User Tools

Site Tools


iridium_cluster:howtos_users

Iridium Cluster: How to use

This page contains information on how to access the cluster and use its computing power.

Purpose of the testing phase starting August 22, 2013

:!: Please read this section carefully. :!:

During this testing phase, we will allow direct access to nodes of the cluster.

For security reasons, it is not easy to access the cluster now, but don't be scared! By the end of September we will find a solution to access the cluster facilities in a better way.

This test round has the following objectives:

  • Test the performance of the single nodes
  • Test the validity of a single node as a testing environment for analysis code development
  • Address any issue about missing software or functionality on each node
  • Get feedback from users to make the service better

How will that work?

  • During this test round, every researcher will be assigned a set of nodes (typically two) that he/she can use for computational tasks.
  • Any kind of drastic change (adding missing libraries or per-node software) cannot be done by the user, but will be done in cooperation with the administrators.
  • Administrators will help researchers to solve issue step-by-step.

How will it change AFTER the testing phase?

  • Users will be able to directly access in an easier way only two of the nodes for the purpose of testing their code and submitting batch jobs.
  • Batch jobs will be processed by the cluster batch interface, enabling to use the full power of all the nodes alltogether, in a fair way for all users.

In short, the current setup does not maximize the computing power the cluster offers, and does not allow fair share. But allows researchers to start using the facility.

We plan to finish the node testing phase by mid September, and to start testing the batch interface by the end of September.

Thanks for your help during this testing time and we hope to have a lot of fun!

Things one needs to know

Short summary of what the cluster is

The cluster is currently composed of three elements: a gateway, a storage server and a set of 12 nodes.

  • the gateway is used for users to access the cluster.
  • the storage server is used to maintain user home folders, software and data. See Common files organization below for details.
  • the nodes are the place where you will actually run your code. Each node has:
    • a simple name: nX, where X is the number of the node. i.e. n1 is node number 1.
    • 16 cores
    • 64GB of RAM
    • access to all folder served by the storage server. This means that a researcher will have her own home folder regardless of the node she's logging in.

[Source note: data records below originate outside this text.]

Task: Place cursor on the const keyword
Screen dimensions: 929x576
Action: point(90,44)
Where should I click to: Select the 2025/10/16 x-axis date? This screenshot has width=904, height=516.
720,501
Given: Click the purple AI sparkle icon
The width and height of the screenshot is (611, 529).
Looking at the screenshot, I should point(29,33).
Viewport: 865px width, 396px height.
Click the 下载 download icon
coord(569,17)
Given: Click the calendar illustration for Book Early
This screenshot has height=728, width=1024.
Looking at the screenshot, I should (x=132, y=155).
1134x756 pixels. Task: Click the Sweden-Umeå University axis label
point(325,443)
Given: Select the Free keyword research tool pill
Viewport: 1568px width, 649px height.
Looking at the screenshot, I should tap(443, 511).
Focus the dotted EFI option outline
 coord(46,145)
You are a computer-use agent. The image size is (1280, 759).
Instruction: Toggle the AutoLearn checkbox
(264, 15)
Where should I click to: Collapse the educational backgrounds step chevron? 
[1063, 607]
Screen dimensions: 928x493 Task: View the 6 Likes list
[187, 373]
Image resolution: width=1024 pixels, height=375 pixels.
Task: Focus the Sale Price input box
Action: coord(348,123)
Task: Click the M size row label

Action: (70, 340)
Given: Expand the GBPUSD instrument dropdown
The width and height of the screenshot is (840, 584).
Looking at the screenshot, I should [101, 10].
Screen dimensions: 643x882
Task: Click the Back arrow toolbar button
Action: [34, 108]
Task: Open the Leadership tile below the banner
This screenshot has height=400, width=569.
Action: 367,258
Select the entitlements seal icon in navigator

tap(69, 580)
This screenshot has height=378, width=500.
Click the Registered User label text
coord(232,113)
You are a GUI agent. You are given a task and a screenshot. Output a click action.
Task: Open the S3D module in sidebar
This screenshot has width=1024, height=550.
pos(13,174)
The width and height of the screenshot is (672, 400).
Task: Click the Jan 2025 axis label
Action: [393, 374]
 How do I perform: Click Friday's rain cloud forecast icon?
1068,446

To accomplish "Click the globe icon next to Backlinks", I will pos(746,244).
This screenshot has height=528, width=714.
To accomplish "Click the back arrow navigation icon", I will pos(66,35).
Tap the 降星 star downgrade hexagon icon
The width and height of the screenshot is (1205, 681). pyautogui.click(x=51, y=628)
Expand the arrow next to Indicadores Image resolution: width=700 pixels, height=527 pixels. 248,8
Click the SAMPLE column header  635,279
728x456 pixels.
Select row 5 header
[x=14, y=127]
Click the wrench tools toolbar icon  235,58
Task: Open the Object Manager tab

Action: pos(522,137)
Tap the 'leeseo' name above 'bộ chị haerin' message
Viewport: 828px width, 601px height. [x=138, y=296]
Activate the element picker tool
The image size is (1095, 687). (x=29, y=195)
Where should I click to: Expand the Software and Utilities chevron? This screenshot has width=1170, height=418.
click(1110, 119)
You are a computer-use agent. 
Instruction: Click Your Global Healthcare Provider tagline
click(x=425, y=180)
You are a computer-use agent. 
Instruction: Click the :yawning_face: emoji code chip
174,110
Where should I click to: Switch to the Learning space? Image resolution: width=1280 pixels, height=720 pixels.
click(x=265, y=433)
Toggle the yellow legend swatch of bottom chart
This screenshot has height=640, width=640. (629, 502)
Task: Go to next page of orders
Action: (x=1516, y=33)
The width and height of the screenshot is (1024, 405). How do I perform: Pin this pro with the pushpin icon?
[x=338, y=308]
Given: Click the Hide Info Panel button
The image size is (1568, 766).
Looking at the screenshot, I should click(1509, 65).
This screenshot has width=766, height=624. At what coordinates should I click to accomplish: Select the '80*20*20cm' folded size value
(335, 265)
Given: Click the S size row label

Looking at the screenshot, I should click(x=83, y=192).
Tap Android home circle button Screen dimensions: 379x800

For the time being, there has been no time to setup direct access to the cluster from the internet. Only two machines are allowed to access the cluster, and these are:

  • for Nuclear Physicists, alpha.nuclear.lu.se. Contact Pico to get access.
  • for Particle Physicists, tjatte.hep.lu.se. Contact Florido Paganelli to get access. Detailed instructions are shown later in this page.

Common files organization

Every node of the cluster can access the shared storage. All users can access the shared storage, but can only access areas assigned to the working groups they belong. The shared storage is organized as follows:

Folder name Folder location Folder purpose expected filesize Description Subfolders
users /nfs/users User homes files smaller than 100MB each This folder contains each user's private home folder. In this folder one should save his own code and eventually private data. Data that can also be used by others and the single files are bigger than 100MB should not be in this folder. Use the shared folder instead. /<username> each user her own folder
software /nfs/software Application software files smaller than 100MB each This folder hosts software that is not accessible via cvmfs (see later). This usually includes user/project specific libraries and frameworks. /np for Nuclear Physics users
/pp for Particle Physics users
shared /nfs/shared/ Data that will stay for long term Any file, especially big ones This folder should be used for long-term stored data. For example, data needed for the whole duration of a phd project or shared among people belonging to the same research group. /np for Nuclear Physics users
/pp for Particle Physics users
scratch /nfs/scratch/ Data that will stay for short term Any file, especially big ones This folder should be used for short-term stored data. For example, data needed for a week long calculation or temporary calculation. This folder should be considered unreliable as its contents will be purged from time to time. The cleanup interval is yet to be decided /np for Nuclear Physics users
/pp for Particle Physics users
cvmfs /cvmfs Special folder containing CERN maintained software user cannot write This special folder is dedicated to software provided by CERN. This folder is read-only. Usually the content of this folder are managed via specific scripts that a user can run. If you need to add some software that you cannot find, contact the administrators. /geant4.cern.ch for Nuclear Physics users
/atlas.cern.ch for Particle Physics users

User groups

Three main UNIX user groups are defined, as follows:

User group Who belongs to it Group hierarchy
npusers Researchers belonging to Nuclear Physics primary
ppusers Researchers belonging to Particle Physics primary
clusterusers All users accessing the cluster secondary

Group hierarchy tells how your files are created. Whenever you create a file, its default ownership will be:

  • user: your username
  • group: group you belong

Accessing Testing nodes

As said, currently access to nodes must happen via special machines.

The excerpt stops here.